What you should do: Update the listing below by changing every "column header" to "column heading" and leaving all other text as it is.

Records:
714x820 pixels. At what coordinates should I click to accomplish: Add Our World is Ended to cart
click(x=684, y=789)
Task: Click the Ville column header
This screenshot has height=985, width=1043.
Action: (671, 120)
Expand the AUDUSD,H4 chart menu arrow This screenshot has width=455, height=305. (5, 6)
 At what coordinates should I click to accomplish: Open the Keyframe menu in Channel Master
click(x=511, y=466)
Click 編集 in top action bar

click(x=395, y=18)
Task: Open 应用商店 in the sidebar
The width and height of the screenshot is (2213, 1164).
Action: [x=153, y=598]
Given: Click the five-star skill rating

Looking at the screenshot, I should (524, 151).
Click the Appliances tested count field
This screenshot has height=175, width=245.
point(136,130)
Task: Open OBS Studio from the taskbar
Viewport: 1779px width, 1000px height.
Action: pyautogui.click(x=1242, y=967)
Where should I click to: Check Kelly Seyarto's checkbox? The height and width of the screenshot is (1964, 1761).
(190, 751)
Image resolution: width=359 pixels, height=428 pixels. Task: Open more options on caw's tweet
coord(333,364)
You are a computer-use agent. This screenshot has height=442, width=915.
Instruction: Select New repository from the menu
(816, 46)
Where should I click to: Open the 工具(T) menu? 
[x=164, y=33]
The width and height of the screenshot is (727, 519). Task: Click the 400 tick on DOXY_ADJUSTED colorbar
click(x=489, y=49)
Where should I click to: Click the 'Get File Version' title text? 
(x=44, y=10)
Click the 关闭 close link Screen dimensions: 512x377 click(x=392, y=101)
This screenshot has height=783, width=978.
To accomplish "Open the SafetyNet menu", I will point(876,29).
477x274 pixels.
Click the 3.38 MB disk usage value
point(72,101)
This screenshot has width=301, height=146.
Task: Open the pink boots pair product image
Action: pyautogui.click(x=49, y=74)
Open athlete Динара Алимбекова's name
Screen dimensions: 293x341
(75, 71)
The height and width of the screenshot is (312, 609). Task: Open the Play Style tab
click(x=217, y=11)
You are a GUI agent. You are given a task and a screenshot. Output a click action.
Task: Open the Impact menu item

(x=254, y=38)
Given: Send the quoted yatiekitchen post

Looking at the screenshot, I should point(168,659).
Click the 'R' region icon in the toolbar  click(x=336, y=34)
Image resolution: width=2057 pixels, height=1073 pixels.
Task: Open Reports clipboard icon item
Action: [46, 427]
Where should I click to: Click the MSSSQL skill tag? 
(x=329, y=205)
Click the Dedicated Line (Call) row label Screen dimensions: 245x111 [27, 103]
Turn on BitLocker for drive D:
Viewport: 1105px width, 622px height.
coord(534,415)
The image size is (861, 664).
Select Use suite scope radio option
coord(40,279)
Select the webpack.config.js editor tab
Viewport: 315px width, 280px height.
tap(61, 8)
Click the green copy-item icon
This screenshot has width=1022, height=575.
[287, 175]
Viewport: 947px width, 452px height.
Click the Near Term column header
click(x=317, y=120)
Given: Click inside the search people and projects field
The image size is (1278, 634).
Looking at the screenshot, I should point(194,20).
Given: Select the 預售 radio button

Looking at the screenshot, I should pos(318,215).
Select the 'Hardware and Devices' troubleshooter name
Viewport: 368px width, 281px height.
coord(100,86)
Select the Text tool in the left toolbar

Response:
714x820 pixels. At what coordinates should I click to accomplish: Add Our World is Ended to cart
click(x=684, y=789)
Task: Click the Ville column heading
This screenshot has height=985, width=1043.
Action: (671, 120)
Expand the AUDUSD,H4 chart menu arrow This screenshot has width=455, height=305. (5, 6)
 At what coordinates should I click to accomplish: Open the Keyframe menu in Channel Master
click(x=511, y=466)
Click 編集 in top action bar

click(x=395, y=18)
Task: Open 应用商店 in the sidebar
The width and height of the screenshot is (2213, 1164).
Action: [x=153, y=598]
Given: Click the five-star skill rating

Looking at the screenshot, I should (524, 151).
Click the Appliances tested count field
This screenshot has height=175, width=245.
point(136,130)
Task: Open OBS Studio from the taskbar
Viewport: 1779px width, 1000px height.
Action: pyautogui.click(x=1242, y=967)
Where should I click to: Check Kelly Seyarto's checkbox? The height and width of the screenshot is (1964, 1761).
(190, 751)
Image resolution: width=359 pixels, height=428 pixels. Task: Open more options on caw's tweet
coord(333,364)
You are a computer-use agent. This screenshot has height=442, width=915.
Instruction: Select New repository from the menu
(816, 46)
Where should I click to: Open the 工具(T) menu? 
[x=164, y=33]
The width and height of the screenshot is (727, 519). Task: Click the 400 tick on DOXY_ADJUSTED colorbar
click(x=489, y=49)
Where should I click to: Click the 'Get File Version' title text? 
(x=44, y=10)
Click the 关闭 close link Screen dimensions: 512x377 click(x=392, y=101)
This screenshot has height=783, width=978.
To accomplish "Open the SafetyNet menu", I will point(876,29).
477x274 pixels.
Click the 3.38 MB disk usage value
point(72,101)
This screenshot has width=301, height=146.
Task: Open the pink boots pair product image
Action: pyautogui.click(x=49, y=74)
Open athlete Динара Алимбекова's name
Screen dimensions: 293x341
(75, 71)
The height and width of the screenshot is (312, 609). Task: Open the Play Style tab
click(x=217, y=11)
You are a GUI agent. You are given a task and a screenshot. Output a click action.
Task: Open the Impact menu item

(x=254, y=38)
Given: Send the quoted yatiekitchen post

Looking at the screenshot, I should point(168,659).
Click the 'R' region icon in the toolbar  click(x=336, y=34)
Image resolution: width=2057 pixels, height=1073 pixels.
Task: Open Reports clipboard icon item
Action: [46, 427]
Where should I click to: Click the MSSSQL skill tag? 
(x=329, y=205)
Click the Dedicated Line (Call) row label Screen dimensions: 245x111 [27, 103]
Turn on BitLocker for drive D:
Viewport: 1105px width, 622px height.
coord(534,415)
The image size is (861, 664).
Select Use suite scope radio option
coord(40,279)
Select the webpack.config.js editor tab
Viewport: 315px width, 280px height.
tap(61, 8)
Click the green copy-item icon
This screenshot has width=1022, height=575.
[287, 175]
Viewport: 947px width, 452px height.
Click the Near Term column heading
click(x=317, y=120)
Given: Click inside the search people and projects field
The image size is (1278, 634).
Looking at the screenshot, I should point(194,20).
Given: Select the 預售 radio button

Looking at the screenshot, I should pos(318,215).
Select the 'Hardware and Devices' troubleshooter name
Viewport: 368px width, 281px height.
coord(100,86)
Select the Text tool in the left toolbar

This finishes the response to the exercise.